May 11th, 2013 10:51 PM by Dan Howard
Unless an environmental factor played a direct role in compromising the integrity of the structure, such as water intrusion or radon contamination, the role of environmental hazards and indoor air quality was essentially overlooked.
Until recently, a traditional home inspection or commercial property inspection consisted of a simple process that would be initiated either upon the sale or development of a residential or commercial property, or as a result of an unexpected problem that surfaced within a structure.

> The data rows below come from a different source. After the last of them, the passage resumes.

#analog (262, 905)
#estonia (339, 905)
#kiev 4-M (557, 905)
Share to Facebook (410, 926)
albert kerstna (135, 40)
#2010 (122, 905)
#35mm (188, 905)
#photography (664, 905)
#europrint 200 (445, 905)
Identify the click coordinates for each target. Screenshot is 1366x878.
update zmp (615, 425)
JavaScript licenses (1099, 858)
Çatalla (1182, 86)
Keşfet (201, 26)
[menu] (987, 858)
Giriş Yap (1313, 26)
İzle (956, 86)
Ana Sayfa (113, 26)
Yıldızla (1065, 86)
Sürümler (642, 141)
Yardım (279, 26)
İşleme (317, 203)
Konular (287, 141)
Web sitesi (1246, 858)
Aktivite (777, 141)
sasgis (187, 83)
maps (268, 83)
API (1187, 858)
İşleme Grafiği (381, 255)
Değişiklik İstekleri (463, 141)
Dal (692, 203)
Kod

Sick building syndrome (SBS) is a combination of ailments (a syndrome) associated with an individual’s place of work (office building) or residence. A World Health Organization report into the syndrome suggested more than 30% of new and remodeled buildings may be linked to symptoms of SBS. Most of the sick building syndrome is related to poor indoor air quality.

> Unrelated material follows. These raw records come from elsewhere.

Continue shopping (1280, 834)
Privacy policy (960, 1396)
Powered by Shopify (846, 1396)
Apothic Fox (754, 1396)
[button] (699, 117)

Sick building causes are frequently pinned down to flaws in the heating, ventilation, and air conditioning (HVAC) systems. Other causes have been attributed to contaminants produced by off-gassing of some types of building materials, volatile organic compounds, molds (see mold health issues), improper exhaust ventilation of light industrial chemicals used within, or fresh-air intake location / lack of adequate air filtration .
Symptoms are often dealt with after-the-fact by boosting the overall turn-over rate of fresh air exchange with the outside air, but the new green building design goal should be to avoid most of the SBS problem sources in the first place, minimize the ongoing use of VOC cleaning compounds, and eliminate conditions that encourage allergenic, potentially-deadly mold growth.